- YOUR GOAL -
Reproduce the whole listing exactly, omitting any picture it holds.

------------------------------------------------------------

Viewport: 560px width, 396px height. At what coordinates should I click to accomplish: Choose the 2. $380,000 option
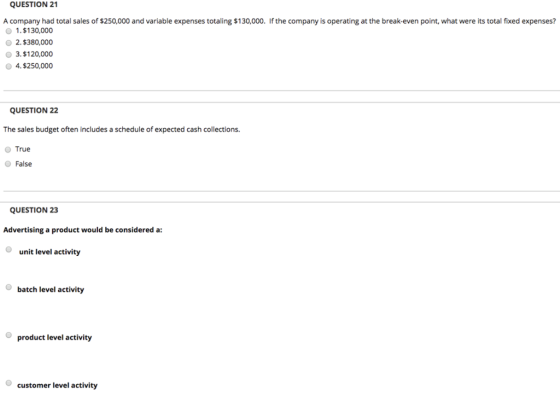click(x=9, y=43)
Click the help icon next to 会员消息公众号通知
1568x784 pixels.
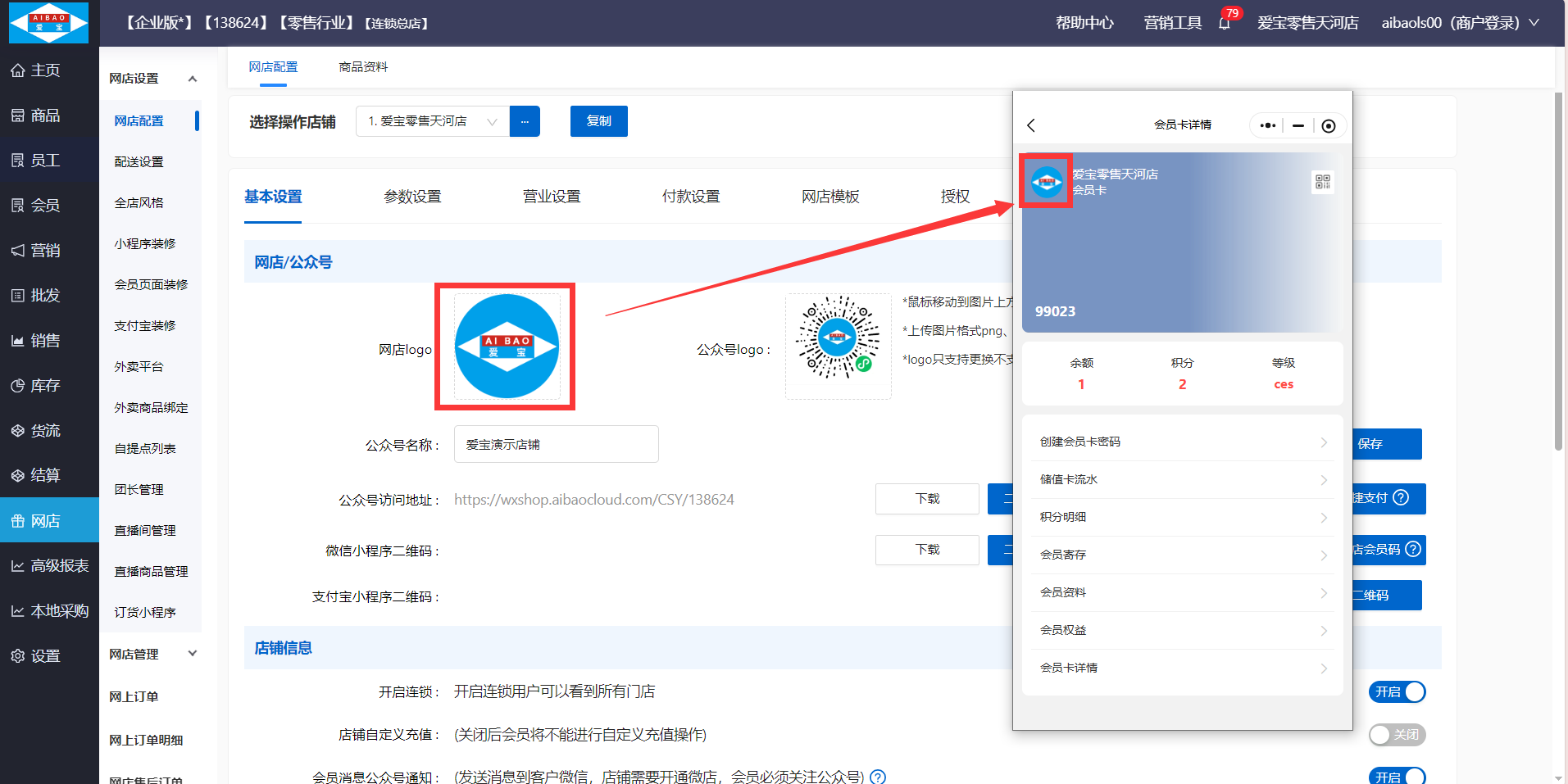point(878,777)
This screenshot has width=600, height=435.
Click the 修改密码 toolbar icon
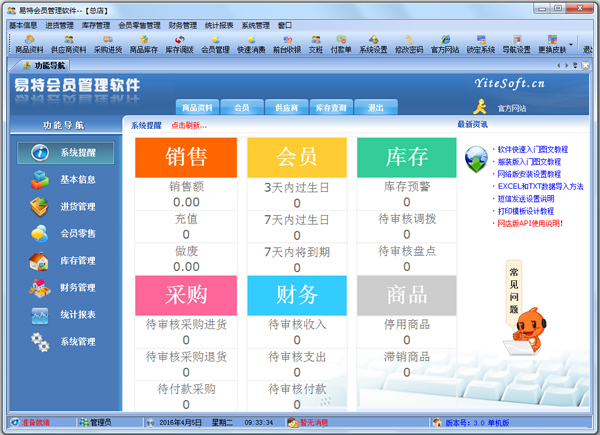click(x=409, y=44)
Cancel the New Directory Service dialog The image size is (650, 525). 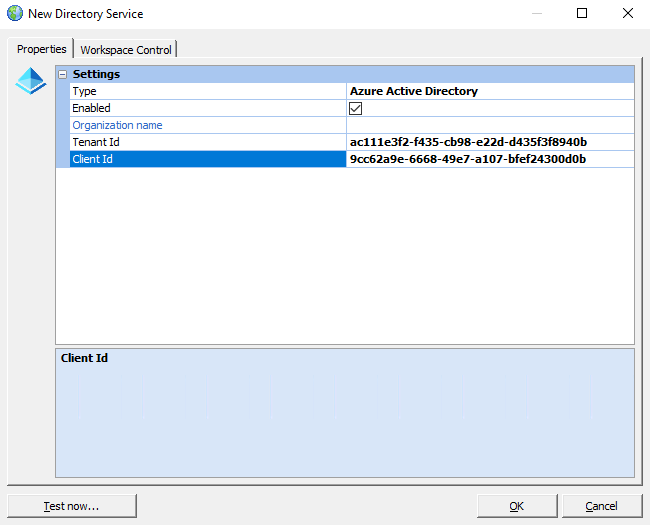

------------------------------------------------------------

- WRITTEN SOLUTION -
Viewport: 560px width, 396px height. At what coordinates should I click to accomplish: Choose the 2. $380,000 option
click(x=9, y=43)
Click the help icon next to 会员消息公众号通知
1568x784 pixels.
point(878,777)
This screenshot has width=600, height=435.
Click the 修改密码 toolbar icon
click(x=409, y=44)
Cancel the New Directory Service dialog The image size is (650, 525). 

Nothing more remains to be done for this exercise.